Collected data entries:
* * *

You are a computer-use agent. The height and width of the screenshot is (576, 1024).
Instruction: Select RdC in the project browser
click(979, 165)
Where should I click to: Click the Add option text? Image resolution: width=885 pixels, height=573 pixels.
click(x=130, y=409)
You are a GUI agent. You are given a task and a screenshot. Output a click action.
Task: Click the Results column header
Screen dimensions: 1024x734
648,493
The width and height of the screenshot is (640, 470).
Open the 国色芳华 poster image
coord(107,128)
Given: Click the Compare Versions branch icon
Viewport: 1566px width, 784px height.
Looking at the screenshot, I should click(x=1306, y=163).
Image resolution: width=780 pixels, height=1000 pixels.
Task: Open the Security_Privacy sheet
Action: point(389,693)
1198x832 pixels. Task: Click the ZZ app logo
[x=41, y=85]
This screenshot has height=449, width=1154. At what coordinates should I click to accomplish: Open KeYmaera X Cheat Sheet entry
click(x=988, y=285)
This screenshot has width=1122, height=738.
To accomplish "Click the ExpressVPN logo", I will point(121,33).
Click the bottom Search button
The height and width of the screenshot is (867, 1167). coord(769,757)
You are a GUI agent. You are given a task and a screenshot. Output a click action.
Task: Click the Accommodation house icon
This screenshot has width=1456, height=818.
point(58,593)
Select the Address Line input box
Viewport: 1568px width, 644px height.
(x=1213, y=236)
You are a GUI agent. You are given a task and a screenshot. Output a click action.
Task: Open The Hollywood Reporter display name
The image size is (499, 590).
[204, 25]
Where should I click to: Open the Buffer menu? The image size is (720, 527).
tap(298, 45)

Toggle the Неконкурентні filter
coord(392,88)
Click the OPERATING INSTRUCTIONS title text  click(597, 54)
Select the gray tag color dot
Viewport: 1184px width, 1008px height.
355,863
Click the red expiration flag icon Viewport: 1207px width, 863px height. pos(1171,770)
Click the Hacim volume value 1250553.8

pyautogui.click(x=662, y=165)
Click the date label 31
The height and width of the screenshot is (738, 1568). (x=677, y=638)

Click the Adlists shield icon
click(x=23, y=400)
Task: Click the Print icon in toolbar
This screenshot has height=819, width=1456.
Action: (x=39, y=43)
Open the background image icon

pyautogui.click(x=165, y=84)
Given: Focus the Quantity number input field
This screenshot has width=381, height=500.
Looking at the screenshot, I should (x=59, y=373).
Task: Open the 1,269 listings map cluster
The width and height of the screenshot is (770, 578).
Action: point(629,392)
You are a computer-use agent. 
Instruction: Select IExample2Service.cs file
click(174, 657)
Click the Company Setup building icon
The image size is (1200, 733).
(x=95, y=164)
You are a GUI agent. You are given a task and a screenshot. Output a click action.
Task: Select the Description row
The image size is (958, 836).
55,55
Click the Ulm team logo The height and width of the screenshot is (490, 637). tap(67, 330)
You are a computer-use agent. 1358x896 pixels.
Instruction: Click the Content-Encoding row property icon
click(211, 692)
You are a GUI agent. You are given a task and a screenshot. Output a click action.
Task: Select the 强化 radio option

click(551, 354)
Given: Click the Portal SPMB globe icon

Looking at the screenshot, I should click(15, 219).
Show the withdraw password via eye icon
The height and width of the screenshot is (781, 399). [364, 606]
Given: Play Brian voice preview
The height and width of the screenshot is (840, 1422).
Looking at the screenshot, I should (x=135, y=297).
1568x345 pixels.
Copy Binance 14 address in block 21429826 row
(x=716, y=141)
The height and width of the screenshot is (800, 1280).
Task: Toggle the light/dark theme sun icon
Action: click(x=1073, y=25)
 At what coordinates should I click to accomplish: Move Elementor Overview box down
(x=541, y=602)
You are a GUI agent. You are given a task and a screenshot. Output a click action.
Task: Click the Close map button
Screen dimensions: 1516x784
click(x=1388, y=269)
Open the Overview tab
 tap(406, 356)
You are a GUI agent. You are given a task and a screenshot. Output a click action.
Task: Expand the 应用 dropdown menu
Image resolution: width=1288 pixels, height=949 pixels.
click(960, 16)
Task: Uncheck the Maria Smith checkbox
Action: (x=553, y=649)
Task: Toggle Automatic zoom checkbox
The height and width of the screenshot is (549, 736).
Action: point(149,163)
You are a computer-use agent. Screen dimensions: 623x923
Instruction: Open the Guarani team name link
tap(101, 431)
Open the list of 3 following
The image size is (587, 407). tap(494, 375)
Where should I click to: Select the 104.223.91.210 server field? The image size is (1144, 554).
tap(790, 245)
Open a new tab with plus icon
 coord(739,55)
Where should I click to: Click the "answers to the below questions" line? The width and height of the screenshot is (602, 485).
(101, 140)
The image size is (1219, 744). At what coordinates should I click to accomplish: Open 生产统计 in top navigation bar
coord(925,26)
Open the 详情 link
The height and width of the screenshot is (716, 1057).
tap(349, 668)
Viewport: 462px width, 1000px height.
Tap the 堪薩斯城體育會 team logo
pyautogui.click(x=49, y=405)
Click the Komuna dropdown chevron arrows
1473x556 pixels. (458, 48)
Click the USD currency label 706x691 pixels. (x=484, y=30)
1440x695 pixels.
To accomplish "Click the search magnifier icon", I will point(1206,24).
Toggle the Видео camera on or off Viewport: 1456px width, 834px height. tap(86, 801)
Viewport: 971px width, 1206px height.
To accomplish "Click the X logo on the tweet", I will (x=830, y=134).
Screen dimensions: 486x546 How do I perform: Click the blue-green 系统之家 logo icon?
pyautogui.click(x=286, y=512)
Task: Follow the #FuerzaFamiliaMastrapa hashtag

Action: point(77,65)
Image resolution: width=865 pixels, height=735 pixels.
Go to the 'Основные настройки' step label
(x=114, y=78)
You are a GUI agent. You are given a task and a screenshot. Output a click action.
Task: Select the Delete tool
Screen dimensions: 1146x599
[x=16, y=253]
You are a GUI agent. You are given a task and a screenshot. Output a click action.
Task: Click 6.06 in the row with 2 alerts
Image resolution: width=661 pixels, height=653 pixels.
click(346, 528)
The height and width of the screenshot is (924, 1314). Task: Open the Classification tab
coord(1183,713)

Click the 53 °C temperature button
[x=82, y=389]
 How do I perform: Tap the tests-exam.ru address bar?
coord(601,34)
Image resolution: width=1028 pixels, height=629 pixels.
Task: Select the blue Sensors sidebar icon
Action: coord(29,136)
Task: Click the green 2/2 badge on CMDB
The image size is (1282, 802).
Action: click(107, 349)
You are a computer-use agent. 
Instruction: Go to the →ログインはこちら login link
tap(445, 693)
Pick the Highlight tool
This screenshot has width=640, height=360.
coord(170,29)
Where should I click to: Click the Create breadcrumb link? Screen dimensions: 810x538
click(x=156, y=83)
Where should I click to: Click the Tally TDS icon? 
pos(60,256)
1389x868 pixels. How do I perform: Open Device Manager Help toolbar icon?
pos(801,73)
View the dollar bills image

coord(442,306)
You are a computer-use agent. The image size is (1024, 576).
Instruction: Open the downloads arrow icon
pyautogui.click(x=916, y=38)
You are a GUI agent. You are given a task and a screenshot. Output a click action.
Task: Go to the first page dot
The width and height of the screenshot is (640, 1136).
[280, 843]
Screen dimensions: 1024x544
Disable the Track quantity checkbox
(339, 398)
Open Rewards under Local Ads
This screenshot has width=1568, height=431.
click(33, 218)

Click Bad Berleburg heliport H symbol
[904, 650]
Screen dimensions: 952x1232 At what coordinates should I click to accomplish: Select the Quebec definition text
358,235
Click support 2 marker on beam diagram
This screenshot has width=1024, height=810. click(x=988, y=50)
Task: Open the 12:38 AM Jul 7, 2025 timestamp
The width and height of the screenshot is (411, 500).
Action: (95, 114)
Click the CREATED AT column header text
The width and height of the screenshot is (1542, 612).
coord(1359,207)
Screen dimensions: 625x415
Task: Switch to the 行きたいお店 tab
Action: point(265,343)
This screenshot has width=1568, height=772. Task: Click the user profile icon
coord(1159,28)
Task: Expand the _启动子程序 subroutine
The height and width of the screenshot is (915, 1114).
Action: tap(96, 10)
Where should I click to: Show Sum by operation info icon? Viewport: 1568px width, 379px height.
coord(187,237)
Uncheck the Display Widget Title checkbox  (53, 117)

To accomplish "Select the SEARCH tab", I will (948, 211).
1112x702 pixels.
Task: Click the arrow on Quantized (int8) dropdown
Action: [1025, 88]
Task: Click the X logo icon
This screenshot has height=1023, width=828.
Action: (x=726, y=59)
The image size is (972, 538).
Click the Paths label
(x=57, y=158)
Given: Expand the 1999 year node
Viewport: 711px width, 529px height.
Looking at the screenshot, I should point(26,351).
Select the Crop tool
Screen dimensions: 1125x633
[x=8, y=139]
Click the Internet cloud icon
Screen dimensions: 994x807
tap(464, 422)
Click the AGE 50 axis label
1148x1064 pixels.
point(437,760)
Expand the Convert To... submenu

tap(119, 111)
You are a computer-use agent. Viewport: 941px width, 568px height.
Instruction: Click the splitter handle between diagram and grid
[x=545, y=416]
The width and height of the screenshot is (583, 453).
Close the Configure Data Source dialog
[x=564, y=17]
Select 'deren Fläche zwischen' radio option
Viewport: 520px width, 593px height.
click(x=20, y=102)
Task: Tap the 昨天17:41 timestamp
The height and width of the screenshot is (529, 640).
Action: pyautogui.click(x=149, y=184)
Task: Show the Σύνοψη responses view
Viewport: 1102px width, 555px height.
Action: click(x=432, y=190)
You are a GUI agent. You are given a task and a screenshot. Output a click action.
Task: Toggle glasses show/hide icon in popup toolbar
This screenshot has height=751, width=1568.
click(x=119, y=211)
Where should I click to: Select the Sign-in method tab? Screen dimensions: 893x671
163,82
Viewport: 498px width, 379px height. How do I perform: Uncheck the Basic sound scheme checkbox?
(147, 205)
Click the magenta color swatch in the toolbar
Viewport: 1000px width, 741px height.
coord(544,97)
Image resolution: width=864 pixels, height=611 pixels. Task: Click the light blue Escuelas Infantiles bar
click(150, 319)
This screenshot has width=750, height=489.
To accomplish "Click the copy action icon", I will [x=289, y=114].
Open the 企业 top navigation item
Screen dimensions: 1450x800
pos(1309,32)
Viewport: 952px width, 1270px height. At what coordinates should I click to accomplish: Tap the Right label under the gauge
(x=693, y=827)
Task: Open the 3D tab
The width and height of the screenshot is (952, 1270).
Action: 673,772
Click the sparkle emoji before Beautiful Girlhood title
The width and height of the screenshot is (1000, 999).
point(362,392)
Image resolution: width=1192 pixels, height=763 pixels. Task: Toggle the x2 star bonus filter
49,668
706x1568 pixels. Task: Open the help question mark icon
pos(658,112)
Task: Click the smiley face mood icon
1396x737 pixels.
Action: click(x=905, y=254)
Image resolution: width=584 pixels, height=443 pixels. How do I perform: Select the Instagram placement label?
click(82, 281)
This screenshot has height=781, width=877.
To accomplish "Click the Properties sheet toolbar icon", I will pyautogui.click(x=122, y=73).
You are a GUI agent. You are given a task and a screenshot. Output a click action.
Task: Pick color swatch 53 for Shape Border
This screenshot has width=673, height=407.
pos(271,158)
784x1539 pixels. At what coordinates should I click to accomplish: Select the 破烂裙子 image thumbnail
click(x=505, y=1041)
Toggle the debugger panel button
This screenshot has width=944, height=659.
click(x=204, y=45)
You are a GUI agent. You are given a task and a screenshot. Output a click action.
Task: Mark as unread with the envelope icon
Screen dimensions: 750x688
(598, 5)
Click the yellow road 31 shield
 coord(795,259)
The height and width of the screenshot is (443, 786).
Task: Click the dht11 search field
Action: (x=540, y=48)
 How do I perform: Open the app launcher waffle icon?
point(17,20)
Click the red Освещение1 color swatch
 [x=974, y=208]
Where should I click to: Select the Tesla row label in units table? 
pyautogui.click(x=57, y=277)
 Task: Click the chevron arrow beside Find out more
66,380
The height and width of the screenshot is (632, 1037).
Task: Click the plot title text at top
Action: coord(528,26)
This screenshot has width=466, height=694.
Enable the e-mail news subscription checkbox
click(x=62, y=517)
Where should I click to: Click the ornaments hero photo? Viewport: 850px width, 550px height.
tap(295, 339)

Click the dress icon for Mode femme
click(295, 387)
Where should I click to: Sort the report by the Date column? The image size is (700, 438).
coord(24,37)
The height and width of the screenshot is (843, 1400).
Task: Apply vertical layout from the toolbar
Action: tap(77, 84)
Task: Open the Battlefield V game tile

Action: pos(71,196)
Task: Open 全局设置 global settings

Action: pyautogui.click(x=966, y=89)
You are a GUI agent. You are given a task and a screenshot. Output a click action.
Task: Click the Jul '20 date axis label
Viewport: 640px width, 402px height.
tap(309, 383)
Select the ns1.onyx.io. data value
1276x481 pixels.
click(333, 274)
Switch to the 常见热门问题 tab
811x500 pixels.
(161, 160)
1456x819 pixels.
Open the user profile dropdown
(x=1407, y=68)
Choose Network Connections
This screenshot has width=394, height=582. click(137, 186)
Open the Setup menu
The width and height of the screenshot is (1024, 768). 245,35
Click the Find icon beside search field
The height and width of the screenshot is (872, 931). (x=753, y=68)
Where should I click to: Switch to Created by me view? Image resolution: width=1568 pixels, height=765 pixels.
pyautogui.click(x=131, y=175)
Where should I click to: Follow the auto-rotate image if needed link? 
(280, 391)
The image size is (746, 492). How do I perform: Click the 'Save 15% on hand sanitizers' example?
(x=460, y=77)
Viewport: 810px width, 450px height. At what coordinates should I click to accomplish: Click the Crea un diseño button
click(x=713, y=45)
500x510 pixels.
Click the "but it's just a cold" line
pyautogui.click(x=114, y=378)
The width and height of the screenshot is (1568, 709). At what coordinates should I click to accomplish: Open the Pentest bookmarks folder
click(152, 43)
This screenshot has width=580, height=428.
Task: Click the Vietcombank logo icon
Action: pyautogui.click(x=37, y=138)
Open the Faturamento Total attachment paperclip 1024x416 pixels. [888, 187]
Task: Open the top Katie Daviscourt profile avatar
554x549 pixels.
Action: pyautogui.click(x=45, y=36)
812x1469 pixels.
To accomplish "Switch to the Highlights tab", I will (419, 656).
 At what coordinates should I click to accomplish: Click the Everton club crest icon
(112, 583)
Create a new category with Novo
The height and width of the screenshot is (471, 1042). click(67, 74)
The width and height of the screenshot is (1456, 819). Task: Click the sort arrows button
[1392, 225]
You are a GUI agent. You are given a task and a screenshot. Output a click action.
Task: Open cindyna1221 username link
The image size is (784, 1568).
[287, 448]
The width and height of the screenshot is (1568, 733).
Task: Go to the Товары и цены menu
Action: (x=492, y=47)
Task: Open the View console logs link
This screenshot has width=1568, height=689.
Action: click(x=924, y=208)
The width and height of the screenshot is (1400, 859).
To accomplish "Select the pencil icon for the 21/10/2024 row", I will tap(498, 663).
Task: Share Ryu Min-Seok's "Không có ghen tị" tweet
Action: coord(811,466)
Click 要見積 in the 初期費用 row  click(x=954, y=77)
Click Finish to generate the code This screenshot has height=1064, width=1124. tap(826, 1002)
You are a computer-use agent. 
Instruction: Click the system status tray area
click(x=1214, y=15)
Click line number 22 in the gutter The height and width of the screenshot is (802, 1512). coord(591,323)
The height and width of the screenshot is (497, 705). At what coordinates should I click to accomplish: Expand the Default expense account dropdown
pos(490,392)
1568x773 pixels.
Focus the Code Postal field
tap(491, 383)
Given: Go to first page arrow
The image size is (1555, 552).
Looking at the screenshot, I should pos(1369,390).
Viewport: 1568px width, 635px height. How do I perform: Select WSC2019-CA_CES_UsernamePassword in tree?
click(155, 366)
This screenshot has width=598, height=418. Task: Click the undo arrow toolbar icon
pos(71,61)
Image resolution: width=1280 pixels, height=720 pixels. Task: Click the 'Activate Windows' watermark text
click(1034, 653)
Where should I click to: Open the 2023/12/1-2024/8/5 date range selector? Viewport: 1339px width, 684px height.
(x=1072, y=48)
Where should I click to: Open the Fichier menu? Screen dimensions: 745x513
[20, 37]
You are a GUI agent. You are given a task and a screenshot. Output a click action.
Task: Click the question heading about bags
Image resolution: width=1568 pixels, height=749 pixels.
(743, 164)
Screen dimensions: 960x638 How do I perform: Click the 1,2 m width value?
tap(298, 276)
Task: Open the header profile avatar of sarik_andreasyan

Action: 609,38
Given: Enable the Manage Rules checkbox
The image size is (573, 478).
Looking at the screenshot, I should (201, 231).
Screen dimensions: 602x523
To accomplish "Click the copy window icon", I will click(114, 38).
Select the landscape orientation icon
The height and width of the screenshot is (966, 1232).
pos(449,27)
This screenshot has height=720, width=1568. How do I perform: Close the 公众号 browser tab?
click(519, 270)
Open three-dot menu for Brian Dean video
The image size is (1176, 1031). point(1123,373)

* * *

Task brief: What lines above mention "number"? Copy each one.

Answer:
Given: Focus the Quantity number input field
Click line number 22 in the gutter The height and width of the screenshot is (802, 1512). coord(591,323)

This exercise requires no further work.